The following are short pieces on notable trees, and events concerning trees, on campus:
The Copper Beech A Birthday Tribute
Written in honor of the Copper Beach for the centennial anniversary of its planting, 2004.
Nestled between the Library Annex and Dwight, at the northern end of the MHC campus, the beautiful Copper Beech is just over 100 years old, and is probably one of the most well-known trees on campus. The Copper Beech was planted in 1904 by Asa Kinney, a much-loved professor of botany at Mount Holyoke College. The tree was planted to commemorate the birth of Kinney’s daughter, Carolyn.
Also known by its scientific name, Fagus sylvatica, Atropupurea Group, the Copper Beech evokes the archetypical beauty of trees, and has endeared itself to the campus community with its tiny, pointy and delicate cigar-shaped buds, smooth and expansive gray trunk and branches, and most stunningly, its copper foliage. The foliage arrives in late spring, a translucent burgundy pink flush of leaves, deepening to a dark burgundy through summer, and finally turning a pleasing cognac color come fall.
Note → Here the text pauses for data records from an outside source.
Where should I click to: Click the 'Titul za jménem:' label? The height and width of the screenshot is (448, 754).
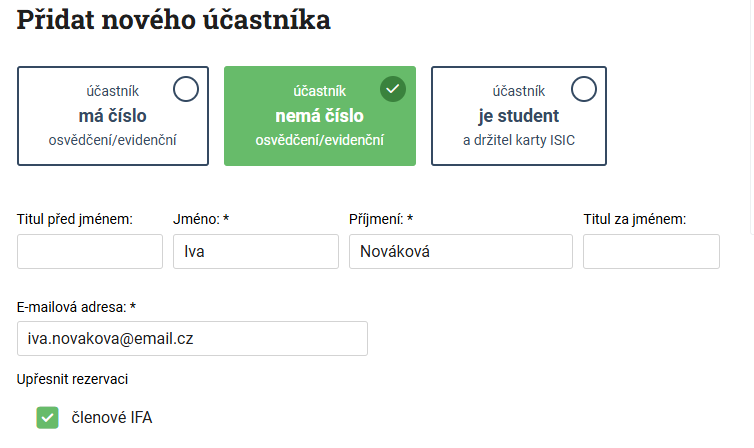tap(635, 219)
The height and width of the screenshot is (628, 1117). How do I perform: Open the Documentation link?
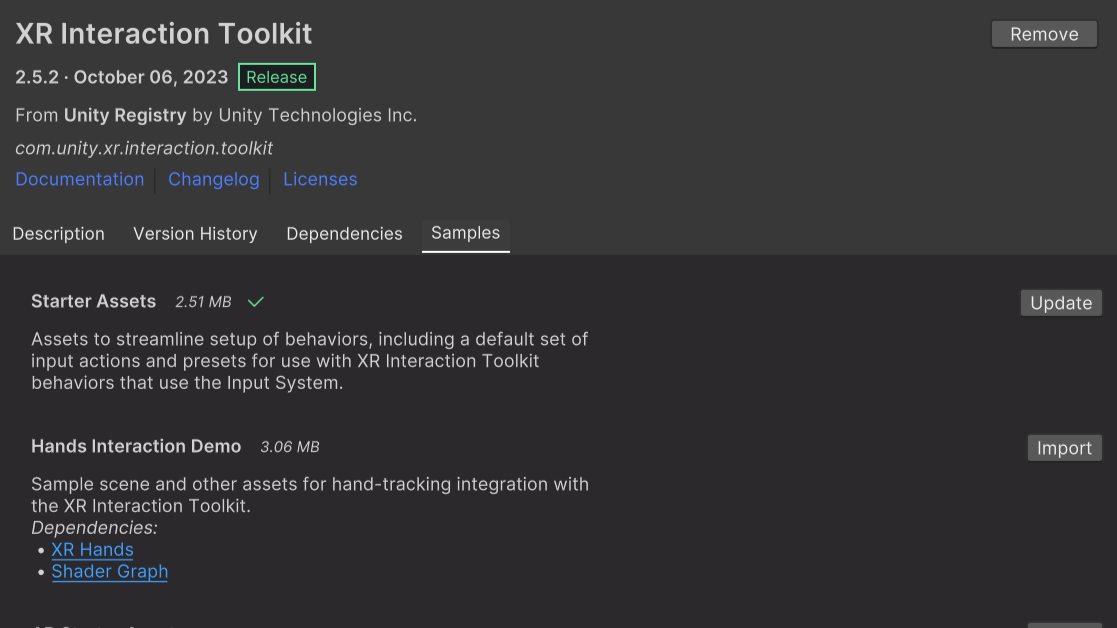click(x=79, y=179)
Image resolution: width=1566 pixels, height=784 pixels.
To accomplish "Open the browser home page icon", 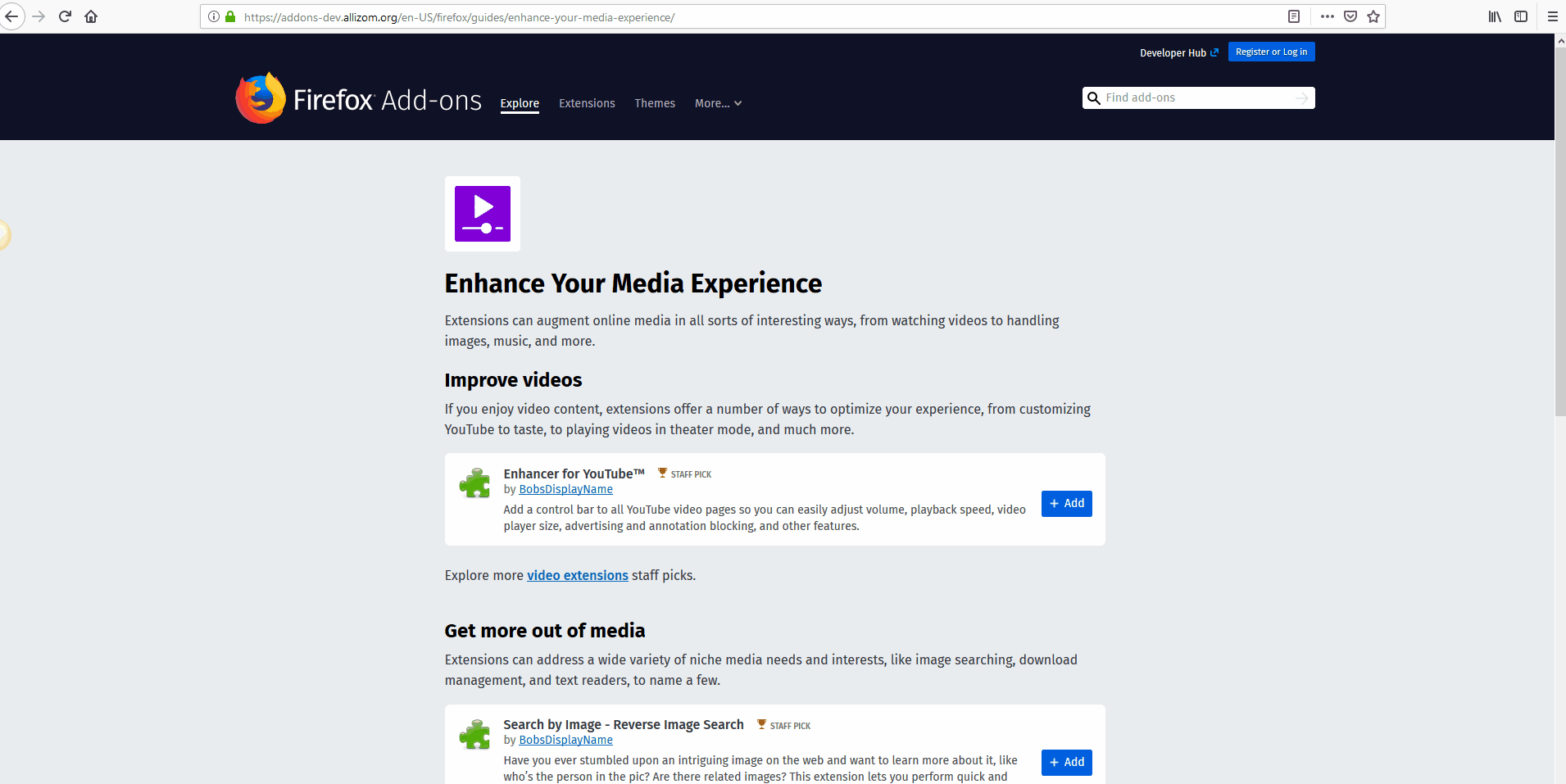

In the 100 years since it was planted, the Copper Beech has grown to majestic proportions, and now stands over 80 feet high, with a trunk diameter of over six feet! Anyone who has paused beneath the Copper Beech to marvel at the mass of smooth gray branches above, will be able to attest to the grandeur of this enormous tree, growing in our midst. And grow it has, throughout the campus’ many changes.
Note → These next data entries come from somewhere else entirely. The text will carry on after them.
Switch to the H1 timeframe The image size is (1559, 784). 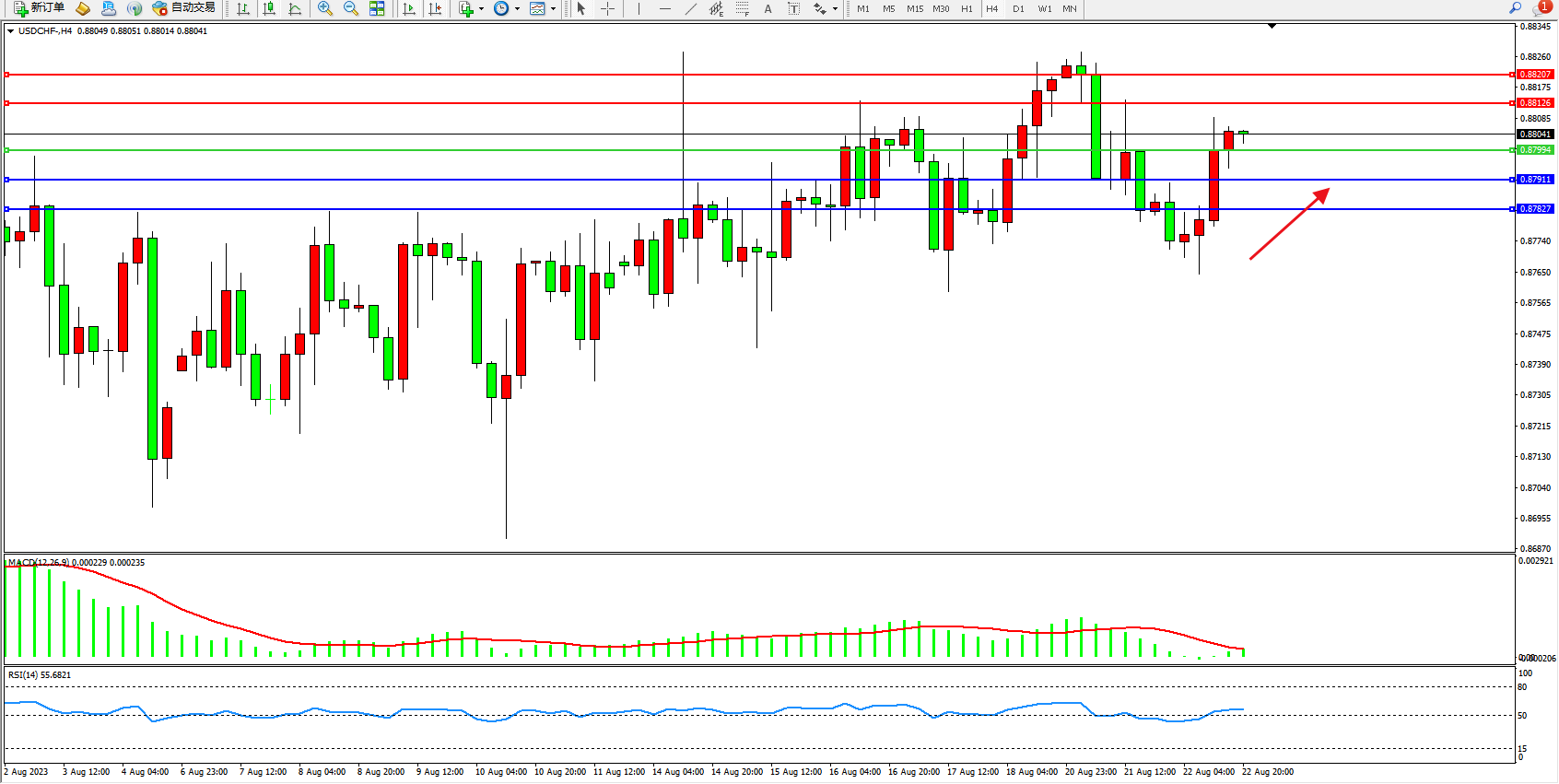[x=967, y=8]
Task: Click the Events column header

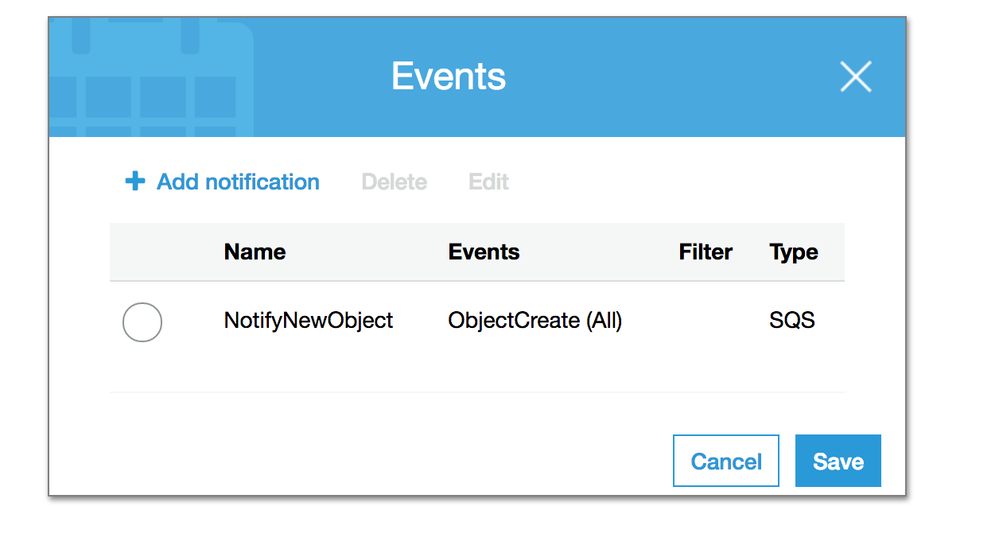Action: point(484,252)
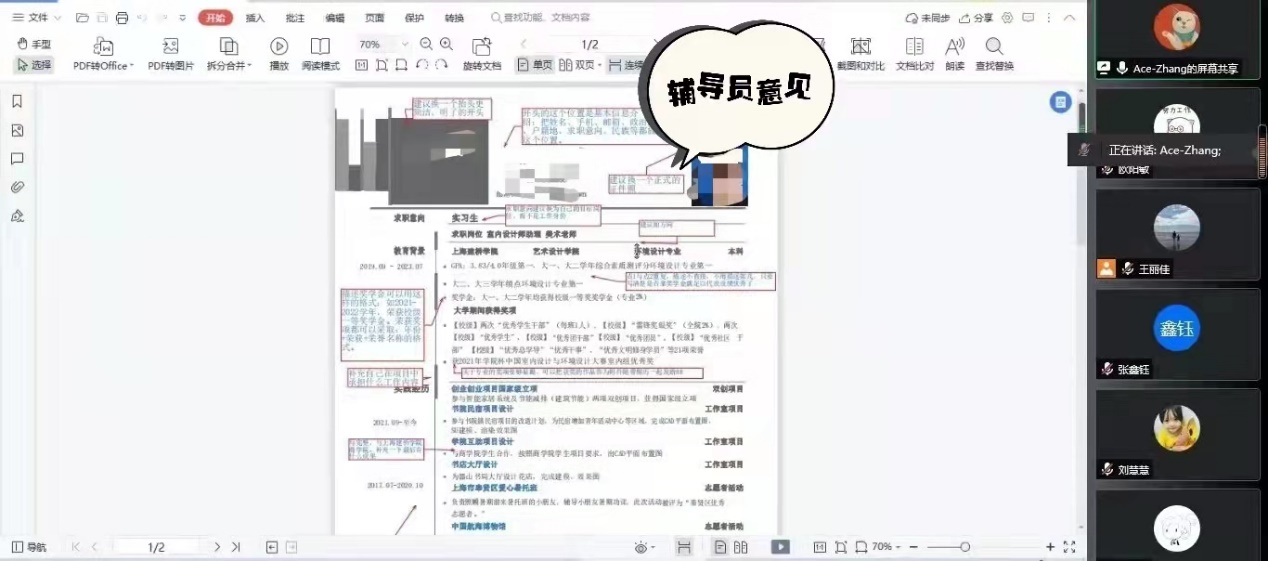The image size is (1268, 561).
Task: Click the print icon in title bar
Action: pos(122,18)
Throughout several major construction projects on the northern end of campus during the late 1990’s to mid 2000’s, the Copper Beech has been actively protected from soil compaction, root disturbance and branch breakage. As we pause now to look up and celebrate the birthday-planting year of the Copper Beech, consider how people have worked to protect the tree through the years, and imagine ways you can protect the tree for the future.
Sugar Maple Grove
Acer saccharum, Quercus species
An interesting feature on campus is the Sugar Maple Grove surrounding Mary Lyon’s Grave, between the Chapel and the Amphitheatre. The Sugar Maple Grove was planted in 1848, under the direction of Mary Lyon, by a man named Lucius ‘Toot’ Hyde. Hyde collected trees from nearby mountains (probably the Holyoke Range), and helped arrange them on campus to replicate a natural planting.
Trees included in the original planting were Slippery Elm, American Elm, Birches, Red Maple, Sugar Maple, Norway Maple, White Oak, Butternut, Basswood, Hop hornbeam, Larch and Carolina Poplar. Today, the grove is predominantly composed of Sugar Maples and Oak trees, and gracefully overarches the center of campus.
Juglans nigra, Class Tree for classes of 1912, 1916, and 1920
An enormous Black Walnut tree used to grow in front of the Library, and was designated the class tree for several Mount Holyoke classes. According to legend, the tree originated as a walking stick that a visitor from Ohio stuck into the ground. The walking stick proceeded to take root and grew to grand proportions, 120 feet high with an equally wide crown and 15 feet in diameter at its base. Unfortunately a strong wind destroyed the much loved walnut in 1917. It was 128 years old at its death. Although many were deeply saddened by the loss of the tree, its wood was saved until it could be used for a meaningful purpose. Today this wood can be seen in the library as paneling on the walls. The remaining wood was made into knitting needles.
The Hurricane of 1938
The Hurricane of 1938 was probably the single most devastating natural disaster of the 20th century for New England. Damage to campus trees was extensive. Records indicate that Mount Holyoke College lost 1,200 trees from this event alone. Major Otto C. Kohler, the superintendent of Buildings and Grounds, started a program to replace the trees in Aril of 1946. Previous efforts to replant the campus were postponed by the U.S. involvement in World War II. Kohler was responsible for the planting of the ‘tree belt’ along College Street, between Park Street and Morgan Street. Kohler’s program helped to replant many of the trees on campus, adding to the beautiful canopy we enjoy today.